First of all, the Marolles neighborhood is synonymous with Place Jeu de Balle, which is actually the most well-known flea market in Brussels. Open everyday from 7am to 2pm, you can find absolutely anything: from old silver rings, posters and pins to Zenith photo cameras, vintage jukeboxes, bikes, and even retro refrigerators. Each seller has a special personality, so if you’d like to negotiate then choose your words wisely.

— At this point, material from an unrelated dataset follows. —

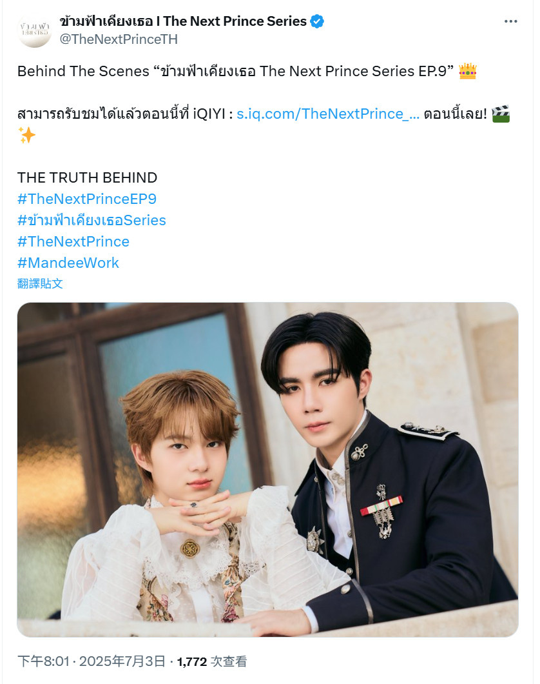The image size is (540, 684).
Task: Open the @TheNextPrinceTH handle
Action: click(119, 39)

One feature you will definitely notice while wandering around the eastern part of the Marolles is the cupola of the Palace of Justice, which watches over the town. Prepare to take a big step backwards and tilt your head upwards to see the building entirely, since this mammoth architectural feat has a surface area of more than 20,000 m² (it is larger than St. Peter’s Basilica in the Vatican). It was built at the end of the 19th century in the neoclassical style and was once the biggest courthouse in the world. It also has the reputation of being the largest building built in the 19th century.
After passing by the Palace of Justice, a sunset view or even a simple walk is a must at Poelaert Square. One of the largest squares in Brussels, this spot allows you to enjoy a moment of contemplation, looking down over half of the city. If you’d like to become lost once again among the charming streets of the area, simply take the Marolles elevator, which is bicycle-friendly. In the Square you’ll see this public glass elevator, which doesn’t really fit in with the classical style of its surroundings, but will deliver you to Rue Haute in no time.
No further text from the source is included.